Tatiana Maslany and Jay Duplass star in Pink Wall, that arrives in UK cinemas today – here’s our review.

Tom Cullen first gained attention with his breakthrough and award winning (a BIFA for ‘Most Promising Newcomer’) performance in the 2011 Andrew Haigh-directed Weekend. Following starring roles in Downton Abbey, Knightfall and as Guy Fawkes in the Gunpowder mini-series, that ‘Most Promising’ BIFA accolade could not be more evident in his new film Pink Wall, where he not only serves as first-time director, but as producer and writer too.

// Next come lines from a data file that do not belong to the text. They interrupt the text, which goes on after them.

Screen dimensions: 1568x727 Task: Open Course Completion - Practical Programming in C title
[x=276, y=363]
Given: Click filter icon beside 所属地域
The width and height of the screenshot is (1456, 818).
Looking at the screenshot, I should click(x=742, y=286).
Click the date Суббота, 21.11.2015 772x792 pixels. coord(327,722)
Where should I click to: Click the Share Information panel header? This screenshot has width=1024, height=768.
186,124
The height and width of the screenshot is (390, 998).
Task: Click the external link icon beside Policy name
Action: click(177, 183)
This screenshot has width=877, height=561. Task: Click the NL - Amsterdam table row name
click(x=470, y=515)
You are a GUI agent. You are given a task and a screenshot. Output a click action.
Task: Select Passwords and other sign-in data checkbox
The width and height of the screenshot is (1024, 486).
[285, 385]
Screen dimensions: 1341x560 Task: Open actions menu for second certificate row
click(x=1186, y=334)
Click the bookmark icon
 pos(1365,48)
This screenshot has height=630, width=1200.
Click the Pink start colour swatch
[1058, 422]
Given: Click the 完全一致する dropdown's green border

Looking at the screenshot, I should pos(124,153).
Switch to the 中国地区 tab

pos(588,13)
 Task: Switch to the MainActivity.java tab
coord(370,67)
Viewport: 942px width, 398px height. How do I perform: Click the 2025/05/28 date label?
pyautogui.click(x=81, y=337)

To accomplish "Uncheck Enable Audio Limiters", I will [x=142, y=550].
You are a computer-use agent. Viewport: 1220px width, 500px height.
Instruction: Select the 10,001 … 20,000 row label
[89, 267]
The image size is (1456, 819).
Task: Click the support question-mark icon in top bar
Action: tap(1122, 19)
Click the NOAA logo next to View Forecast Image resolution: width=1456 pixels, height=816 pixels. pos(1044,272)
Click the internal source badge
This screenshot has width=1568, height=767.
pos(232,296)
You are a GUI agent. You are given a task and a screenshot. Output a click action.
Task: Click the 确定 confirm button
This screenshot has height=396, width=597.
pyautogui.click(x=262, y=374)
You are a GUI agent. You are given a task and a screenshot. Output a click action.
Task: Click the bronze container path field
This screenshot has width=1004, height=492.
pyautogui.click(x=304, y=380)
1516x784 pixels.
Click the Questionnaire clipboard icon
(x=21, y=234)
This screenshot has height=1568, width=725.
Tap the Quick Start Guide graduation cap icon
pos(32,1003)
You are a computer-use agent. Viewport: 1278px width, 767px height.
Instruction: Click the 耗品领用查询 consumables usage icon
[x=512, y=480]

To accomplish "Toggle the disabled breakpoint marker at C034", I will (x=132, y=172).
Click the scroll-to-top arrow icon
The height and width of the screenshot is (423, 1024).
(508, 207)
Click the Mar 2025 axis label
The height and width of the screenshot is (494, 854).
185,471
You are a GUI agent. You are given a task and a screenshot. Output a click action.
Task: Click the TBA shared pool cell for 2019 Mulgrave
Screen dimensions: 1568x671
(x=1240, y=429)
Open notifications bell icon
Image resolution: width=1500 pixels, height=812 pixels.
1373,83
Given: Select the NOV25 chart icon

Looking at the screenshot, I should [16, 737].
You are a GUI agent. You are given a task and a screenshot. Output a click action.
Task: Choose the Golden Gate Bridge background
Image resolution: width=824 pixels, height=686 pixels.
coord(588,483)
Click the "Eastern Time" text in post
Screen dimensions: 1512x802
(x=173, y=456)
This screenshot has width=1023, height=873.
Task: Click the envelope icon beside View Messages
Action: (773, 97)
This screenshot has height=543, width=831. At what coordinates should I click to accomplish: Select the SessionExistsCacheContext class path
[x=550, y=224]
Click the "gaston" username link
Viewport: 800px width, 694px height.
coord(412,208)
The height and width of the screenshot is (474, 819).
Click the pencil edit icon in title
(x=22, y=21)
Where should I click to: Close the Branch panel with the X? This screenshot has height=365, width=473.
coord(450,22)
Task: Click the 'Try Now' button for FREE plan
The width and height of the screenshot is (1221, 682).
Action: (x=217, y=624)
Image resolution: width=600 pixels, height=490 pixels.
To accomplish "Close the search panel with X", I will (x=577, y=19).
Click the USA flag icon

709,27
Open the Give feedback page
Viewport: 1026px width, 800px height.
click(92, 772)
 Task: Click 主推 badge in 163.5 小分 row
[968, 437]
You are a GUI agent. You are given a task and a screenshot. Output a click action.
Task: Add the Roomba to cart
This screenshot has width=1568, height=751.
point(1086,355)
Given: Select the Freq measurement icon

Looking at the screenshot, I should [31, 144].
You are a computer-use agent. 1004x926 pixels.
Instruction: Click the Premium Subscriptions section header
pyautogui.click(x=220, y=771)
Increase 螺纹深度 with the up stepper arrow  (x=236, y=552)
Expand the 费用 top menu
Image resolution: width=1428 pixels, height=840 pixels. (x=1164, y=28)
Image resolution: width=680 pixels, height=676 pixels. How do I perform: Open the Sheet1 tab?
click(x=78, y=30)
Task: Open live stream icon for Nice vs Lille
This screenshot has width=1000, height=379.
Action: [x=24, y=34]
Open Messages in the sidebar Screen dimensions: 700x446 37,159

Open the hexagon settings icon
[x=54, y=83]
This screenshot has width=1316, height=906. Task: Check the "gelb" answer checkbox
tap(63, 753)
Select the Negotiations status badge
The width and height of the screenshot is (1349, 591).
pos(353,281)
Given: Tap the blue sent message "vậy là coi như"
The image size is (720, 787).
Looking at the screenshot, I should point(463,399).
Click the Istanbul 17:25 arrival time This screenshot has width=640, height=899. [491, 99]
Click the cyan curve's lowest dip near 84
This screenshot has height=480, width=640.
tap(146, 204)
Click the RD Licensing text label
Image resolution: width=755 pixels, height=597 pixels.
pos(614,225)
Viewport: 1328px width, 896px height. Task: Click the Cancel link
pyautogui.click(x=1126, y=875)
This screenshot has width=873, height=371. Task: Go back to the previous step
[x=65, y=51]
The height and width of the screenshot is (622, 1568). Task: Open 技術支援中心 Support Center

Following a couple during six years of their relationship through six specific moments in time, via a non-linear narrative, we are initially introduced to Jenna (Tatiana Maslany) and Leon (Jay Duplass) in year four, where every interaction seems to go from break-up potential to make-up potential in a matter of minutes. What transpires over the next 90 minutes is one of the most believable on-screen realisations of a long-term loving, but dysfunctional, relationship – from immediate infatuation following a chance meeting at a nightclub to inevitable fractures along the way. This is an examination of what people say versus what their expressions and actions convey, how the thing that initially drew you to somebody can be the thing that pushes you apart, and essentially what it means to grow up.

Tonally similar to Blue Valentine, albeit slightly less bleak, the film feels fully embedded in reality – a testament to Cullen’s writing and direction. Limited cuts, multiple close-ups, handheld camera work that occasionally moves out of focus, and natural lighting all add to the organic feel of the relationship and allow the audience to really feel the intimacy between the two leads. Maslany, best known for her multi-character work on Orphan Black, is magnetic. The nuances of Jenna are presented in a way rarely seen in female on-screen characterisation, and Maslany takes full advantage – displaying Jenna’s fierce independence and opinionated nature whilst remaining sympathetic, seemingly trapped in a relationship out of a sense of duty. Duplass’s portrayal of Leon is equally multidimensional – played with a soft eager-to-please sweetness, yet with the underlying selfishness of an unambitious Tigger-like man-child, unwelcoming of change.

There’s nothing groundbreaking here, but everything you get from Pink Wall is affecting, heartbreaking and honest, in what is an astonishing directorial debut from Cullen.